E. 7.2 Le Conseil d’Etat et la CCC ont tous deux considéré, conformément à l’avis du SEN, que le projet relevait du chiffre 40.7 de l’annexe OEIE, qui a trait aux installations de traitement des déchets et qui exige une EIE pour autant que l'installation en question soit destinée à trier ou à traiter plus de 10'000 tonnes de déchets par an, ce qui n’est, de manière incontestée, pas le cas en l’espèce. Comme l’a relevé le SEN, il s’agit ici d’une installation destinée au tri ou traitement physique de déchets. Les véhicules hors d’usage sont, en effet, des déchets au sens de l’article 2 OMoD (cf. annexe 1 chapitre 16 de l’ordonnance du DETEC concernant les listes pour les mouvements de déchets du 18 octobre 2005 [RS 814.610.]). D’ailleurs et ainsi que le relèvent les recourants, les activités qui s’exerceront sur ce site de concassage nécessiteront d’ailleurs une autorisation selon l’article 8 OMoD. C’est donc à juste titre que le projet a été appréhendé au titre d’installation d’élimination des déchets, conformément au chiffre 4 de l’annexe OEIE, et non pas sous l’angle du chiffre 7 de cette annexe. 8.1 Les recourants reprochent au Conseil d’Etat d’avoir admis que l’autorisation de la CCC exige, sous forme de clause accessoire, l’obligation de disposer d’une autorisation OMoD avant de démarrer les activités du broyeur. Ils expliquent qu’« économiquement parlant », « la logique veut que le requérant […] soit au bénéfice des autorisations d’exploitation nécessaires avant d’entamer la construction » et arguent de « l’importance qu’a cette autorisation réglant les mouvements de déchets sur le plan fédéral ». 8.2 L’on cherche en vain une quelconque référence légale à l’appui de la thèse défendue par les recourants.
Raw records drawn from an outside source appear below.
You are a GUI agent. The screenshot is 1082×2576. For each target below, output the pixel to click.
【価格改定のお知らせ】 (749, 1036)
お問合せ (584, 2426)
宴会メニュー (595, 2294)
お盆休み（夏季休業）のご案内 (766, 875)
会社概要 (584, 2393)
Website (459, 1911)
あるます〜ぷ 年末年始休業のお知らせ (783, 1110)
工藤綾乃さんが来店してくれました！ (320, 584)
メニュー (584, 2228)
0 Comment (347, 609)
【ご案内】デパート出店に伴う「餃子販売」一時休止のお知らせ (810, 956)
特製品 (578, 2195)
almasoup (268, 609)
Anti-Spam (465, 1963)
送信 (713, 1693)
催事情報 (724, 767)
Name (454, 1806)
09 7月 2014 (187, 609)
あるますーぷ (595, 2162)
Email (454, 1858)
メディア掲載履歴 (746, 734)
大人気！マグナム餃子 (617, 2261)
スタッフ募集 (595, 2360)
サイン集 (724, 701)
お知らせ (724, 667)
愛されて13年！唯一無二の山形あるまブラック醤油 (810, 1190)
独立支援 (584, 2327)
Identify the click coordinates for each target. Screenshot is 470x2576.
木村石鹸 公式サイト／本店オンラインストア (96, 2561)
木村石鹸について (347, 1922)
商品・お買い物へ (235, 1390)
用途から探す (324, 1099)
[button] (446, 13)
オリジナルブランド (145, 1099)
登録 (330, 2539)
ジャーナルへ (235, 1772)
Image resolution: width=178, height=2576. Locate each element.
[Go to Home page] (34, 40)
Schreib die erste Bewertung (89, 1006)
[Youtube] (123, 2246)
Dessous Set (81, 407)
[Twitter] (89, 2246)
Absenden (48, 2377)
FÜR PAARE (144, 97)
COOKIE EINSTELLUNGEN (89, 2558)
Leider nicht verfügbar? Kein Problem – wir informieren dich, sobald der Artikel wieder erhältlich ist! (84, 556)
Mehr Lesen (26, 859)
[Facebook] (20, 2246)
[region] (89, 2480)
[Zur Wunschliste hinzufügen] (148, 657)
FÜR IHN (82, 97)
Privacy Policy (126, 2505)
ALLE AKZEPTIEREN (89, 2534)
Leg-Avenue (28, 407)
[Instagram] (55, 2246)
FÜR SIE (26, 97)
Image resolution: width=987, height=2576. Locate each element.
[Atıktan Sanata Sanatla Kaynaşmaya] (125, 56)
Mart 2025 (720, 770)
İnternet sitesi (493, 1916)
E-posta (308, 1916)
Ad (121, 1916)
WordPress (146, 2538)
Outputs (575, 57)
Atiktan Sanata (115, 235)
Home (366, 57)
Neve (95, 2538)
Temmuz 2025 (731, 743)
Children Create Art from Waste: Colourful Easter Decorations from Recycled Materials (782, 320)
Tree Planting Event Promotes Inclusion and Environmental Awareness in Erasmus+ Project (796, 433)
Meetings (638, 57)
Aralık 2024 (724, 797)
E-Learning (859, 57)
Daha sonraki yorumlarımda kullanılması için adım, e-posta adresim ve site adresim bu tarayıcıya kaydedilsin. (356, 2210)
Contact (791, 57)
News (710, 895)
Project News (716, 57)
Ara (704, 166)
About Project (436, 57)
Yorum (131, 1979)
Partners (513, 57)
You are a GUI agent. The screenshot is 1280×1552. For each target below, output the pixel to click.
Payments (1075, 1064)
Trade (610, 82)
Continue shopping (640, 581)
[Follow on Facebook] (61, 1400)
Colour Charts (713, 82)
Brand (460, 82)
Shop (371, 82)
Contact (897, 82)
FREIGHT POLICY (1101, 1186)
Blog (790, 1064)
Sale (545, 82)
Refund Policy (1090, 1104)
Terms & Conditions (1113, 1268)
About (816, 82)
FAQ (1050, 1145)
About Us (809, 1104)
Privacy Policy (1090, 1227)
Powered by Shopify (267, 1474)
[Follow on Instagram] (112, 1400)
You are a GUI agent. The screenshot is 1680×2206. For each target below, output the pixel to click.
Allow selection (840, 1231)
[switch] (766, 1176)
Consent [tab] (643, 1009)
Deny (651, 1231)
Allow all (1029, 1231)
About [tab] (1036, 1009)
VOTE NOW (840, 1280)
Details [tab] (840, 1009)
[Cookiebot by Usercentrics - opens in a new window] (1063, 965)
La problématique qu’ils soulèvent relèvent de la coordination des
- 16 - procédures (art. 25a LAT). Or, sous cet angle, le traitement du dossier ne prête pas le flanc à la critique. La jurisprudence a en effet posé que l'autorisation OMoD est une autorisation d’exploitation dont les conditions ne doivent pas être examinées dans la procédure d'autorisation de construire (ATF 126 II 26 consid. 5e ; René Wiederkehr, Ausgewählte Fragen der Koordinationspflicht nach Art. 25a RPG aus Sicht der Praxis, in : PJA 2015 p. 602). Le grief est donc mal fondé. 9.1 Les recourants soutiennent que le Conseil d’Etat aurait dû « différer » sa décision jusqu’à l’approbation du plan général d'évacuation des eaux (PGEE). Ils motivent ce point de vue en arguant « de l’importance accrue données aux questions environnementales » et en faisant valoir « que le site, qui est déjà un site pollué, se situe à proximité de B _________ et que ce fleuve fait l’objet d’importantes mesures de réaménagement ». 9.2 Ces critiques générales laissent intacte l’argumentation développée par le Conseil d’Etat à ce propos. Ce dernier a signalé que, dans la prise de position du 25 octobre 2017, le SEN avait précisé que le PGEE de la commune de A _________ n'avait pas encore été formellement approuvé mais que ce document avait été déposé, le 23 mars 2017, auprès dudit service. L’autorité précédente a jugé qu’il ne se justifiait pas de différer la décision sur recours, car l’autorisation de la CCC était assortie d’instruction suffisamment précises et détaillées pour pallier provisoirement à l'absence d'un PGEE formellement approuvé et que ces instructions émanaient du service appelé à émettre des exigences quant à l’élaboration du PGEE et, in fine, à l'approuver. L’on ajoutera que, par lettre du 1er décembre 2016, le SEN a précisé au requérant qu’en l’absence de PGEE s’appliquait la directive « Evacuation eaux pluviales » du VSA citée dans la clause accessoire figurant dans la décision de la CCC. Le Conseil d’Etat a pour le reste souligné que les recourants ne mettaient aucunement en cause le bien-fondé matériel des instructions figurant dans l’autorisation de construire ni que celles-ci garantissaient le respect des exigences légales. Dans ces conditions, l’on ne saurait retenir que l’autorité précédente aurait dû « différer » sa décision jusqu’à l’approbation formelle du PGEE. Les recourants le prétendent mais ne citent pas quelle base légale aurait imposé de procéder de la sorte.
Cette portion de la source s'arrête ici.